By Errol D. Allen
When speaking with managers in the customer service industry, this comment is often repeated – “I just wish I could get my people to show more empathy toward the customer.” Empathy – The big E word in customer service. One’s ability to sincerely interject this trait in customer service is critical. It’s important to properly express empathy when customers are upset or angry with your company’s products or services. Let’s look at a few ways to express empathy.
How Would I Feel? – Empathy is the art of putting one’s self in another’s shoes. One could contemplate, “If I were in this situation, how would I feel?” The action of mentally pausing to consider this question allows one to “feel” what the other person is actually experiencing. When customers are unhappy, upset, or disgruntled, they usually just want someone to listen to and acknowledge their particular situation. When customers feel “heard”, more often than not, their level of discontentment is reduced. It’s important to place one’s self in the customer’s shoes!
What Would I Expect? – When exercising your empathy skills, it should be natural to ask yourself, “What would I expect as a resolution if I was experiencing this situation?” If you know what you would expect, examine your options for the best way to resolve the customer’s situation. Should your options not include what you feel might be the best solution, make suggestions to upper management to get additional options included to insure customers are satisfied with your offerings for resolving the situation. When customers feel that you’ve provided the optimal solution for their situation, the chances of retaining them as customers are greatly enhanced.
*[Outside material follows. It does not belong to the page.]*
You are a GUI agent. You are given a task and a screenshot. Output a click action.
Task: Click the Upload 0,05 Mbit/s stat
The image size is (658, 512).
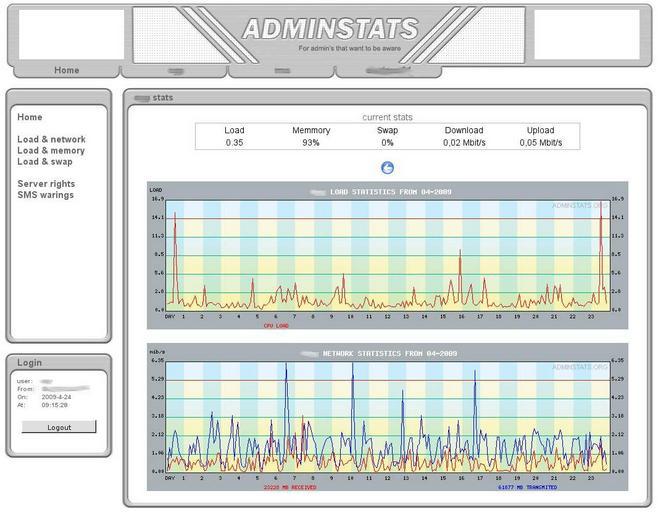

Do I Trust You? – When assisting an unhappy, upset, or disgruntled customer, exercising empathy helps to build rapport and establish trust. Think about it – if someone is indifferent towards your situation, how can you trust that they will put forth their best efforts to provide the appropriate resolution? Ask yourself, “How can I get this person to know that I understand and truly empathize with their situation?” Once the person truly feels that you are sincere when exercising empathy, they are more than likely to accept the offered resolution.
Are You Listening? – In order to empathize with others, you must first be willing to listen to their story. Utilizing effective listening skills is paramount to the customer feeling that you are being empathetic. When face-to-face with customers, be sure to maintain eye contact as this indicates to the customer that you’re focused on them. Watch your body language and facial expressions as these are indicators of how you truly feel about the customer’s situation. It’s pretty easy for customers to determine if you’re really paying attention to what they’re saying when face-to-face. When on the phone with customers, your voice tone and inflections provide assurance that you are listening.
Allow the customer to get their whole story out before attempting to offer a solution. Interject with, “I understand your frustration.” or “I too would be unhappy if I was in this situation” when the customer pauses while voicing their displeasure. These interjections are indicators to the customer that you are in fact listening. Restate the customer’s issue to reassure them that you were in fact listening and understand their situation. Effective listening skills are the foundation for empathizing with customers. Remember, more listening and less talking leads to retaining an upset customer.
Employing the art of empathy can be the difference in your attempt to retain an angry customer. Empathize sincerely by asking yourself – “How would I feel?”, “What would I expect?”, “Do I trust you?”, and “Are you listening?”